# What is the meaning of $\Bbb{Q}[x]/f(x)$?

I am very confused with the meaning of $\Bbb{Q}(x)/f(x)$. Does it mean the set of all polynomials modulo $f(x)$? If it does then how can we say that $\Bbb{R}[x]/(x^2+1)$ is isomorphic to set of complex numbers?

• It means the quotient ring of $\mathbb{Q}(x)$ with the ideal generated by $f(x)$. The second statement is not correct for $\mathbb{R}(x)$, the field of fractions of the polynomial ring, but correct for $\mathbb{R}[x]$, the polynomial ring on $\mathbb{R}$. You can check the map sending $ax+b + (x^2+1)$ to $ai+b$ is an isomorphism from the given quotient ring to $\mathbb{C}$ or simply verify that the kernel of the map from $\mathbb{R}[x]$ to $\mathbb{C}$ sending $x$ to $i$ is $(x^2+1)$ and then use the first isomorphism theorem. – Levent Jun 23 '16 at 17:58
• Ideal generated by $f(x)$ will have all the elements ${a.f(x)|a \epsilon \Bbb{R}}$.But, I cannot understand properly what a quotient ring means in terms of the elements it has?
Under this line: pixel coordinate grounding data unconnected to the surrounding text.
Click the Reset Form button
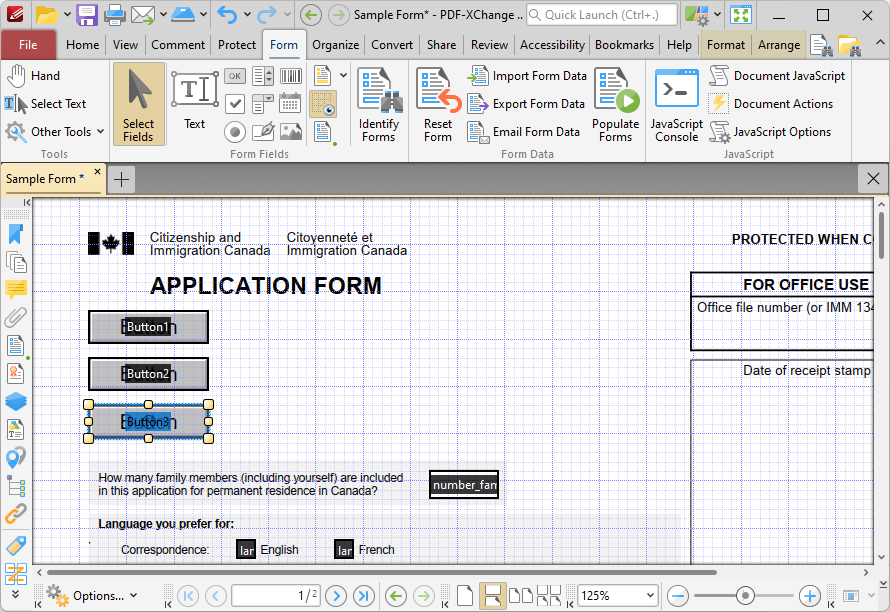The width and height of the screenshot is (890, 612). pos(438,105)
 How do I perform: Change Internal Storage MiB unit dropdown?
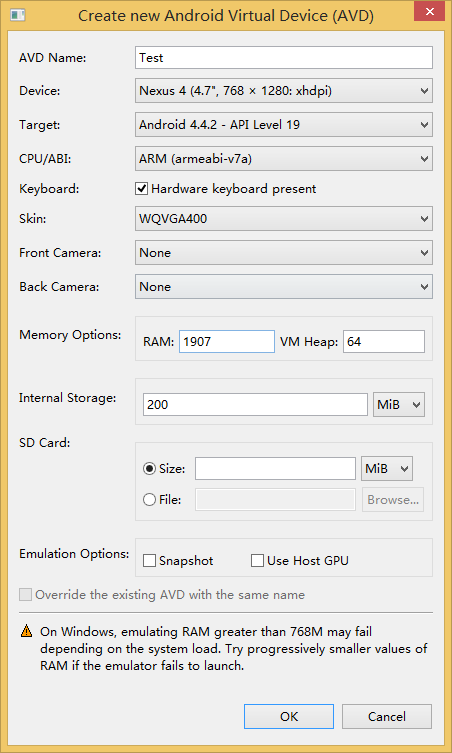399,405
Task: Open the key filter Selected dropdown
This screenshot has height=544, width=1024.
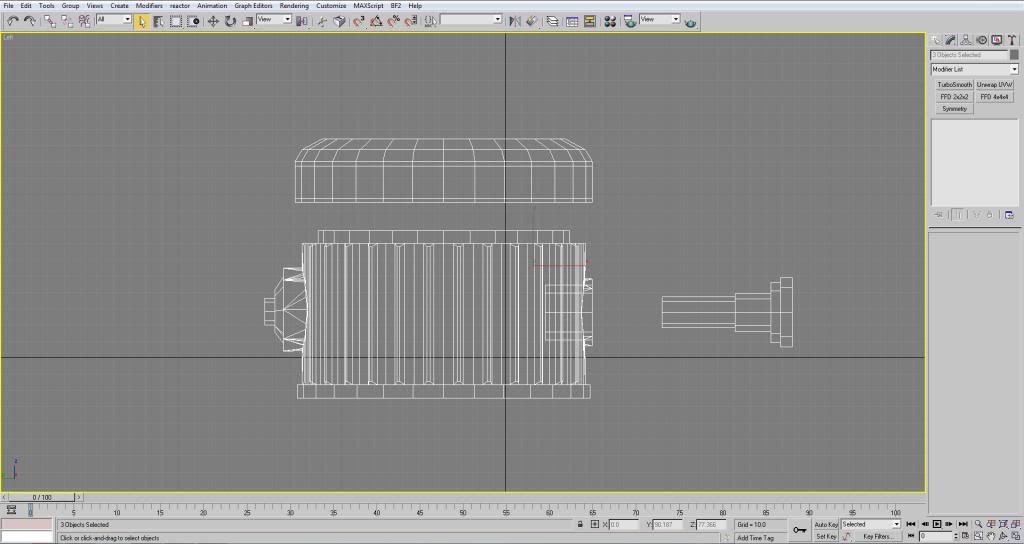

For e.g does it contain only the polynomials modulo $f(x)$? – Mayank Jun 23 '16 at 18:02
• Well the elements of the quotient ring are the equivalence classes but you can simply think as the polynomials in $\mathbb{R}[x]$ modulo $f$. Since $\mathbb{R}[x]$ is an Euclidean domain (i.e. you can use the Euclidean Algorithm to divide one polynomial to another to get a unique quotient and a remainder), you can take a polynomial with degree less than the degree of $f$ to get a representative set for each element of $\mathbb{R}[x]/(f)$ . – Levent Jun 23 '16 at 18:05
• The ideal generated by $f$ does not consists of the elements of the form $a\cdot f$, $a\in \mathbb{R}$ but $a\cdot f$ where $a\in \mathbb{R}[x]$. For example when you take $f=x^2+1$, the ideal contains $x\cdot f = x^3+x$. – Levent Jun 23 '16 at 18:09
• See this recent thread for more discussion. – Jyrki Lahtonen Jun 23 '16 at 18:20

$\Bbb{Q}[x]/f(x)$ refers to the quotient ring between $\Bbb{Q}[x]$ and the ideal generated by $f(x)$. This quotient ring is important in studying field extensions of $\Bbb{Q}$ and in Galois theory.
Now, to prove $\Bbb{R}[x]/\langle x^2+1 \rangle$ is isomorphic to $\Bbb{C}$, we simply use the First Isomorphism Theorem.
Let's say we map every element in $\Bbb{R}[x]$ to $\Bbb{C}$ using the evaluation homomorphism $\phi_i$, which evaluates a polynomial at $x=i$ to convert it into a complex number. We need to find the kernel of $\phi_i$, where: $$\phi_i(f(x))=f(i)=0$$ Now, if $f(i)=0$, this means that the minimal polynomial of $i$ divides $f$. The minimal polynomial of $i$ is $x^2+1$, so $x^2+1 \mid f$ for all $f$ in the kernel of $\phi_i$. Therefore, the kernel is simply $\langle x^2+1 \rangle$ and by the First Isomorphism Theorem, we have: $$\Bbb{R}[x]/\langle x^2+1 \rangle \equiv \Bbb{C}$$
Yes that's what it means. Take the isomorphism $\phi: \mathbb{R}[x]/(x^2+1)\rightarrow \mathbb{C}$ by $\phi: (a+bx) \mapsto (a+bi)$. I'll leave it to you to show that it is an isomorphism.
You are indeed correct, this quotient ring simply means the set of polynomials over $\mathbb{Q}$ put into equivalence classes according to their remainders modulo $f(x)$. This is in general a ring but if $f(x)$ is irreducible then you get a field.
Another way to think of this is that you have decided to take the free variable $x$ and declare that it now satisfies $f(x) = 0$ (i.e. that $x$ is an abstract root of $f(x)$). Thinking in this way it is now intuitive why $\mathbb{R}[x]/(x^2+1)$ is isomorphic to $\mathbb{C}$...you have forced $x$ to behave like the complex number $i$ (or even $-i$, but this doesn't matter).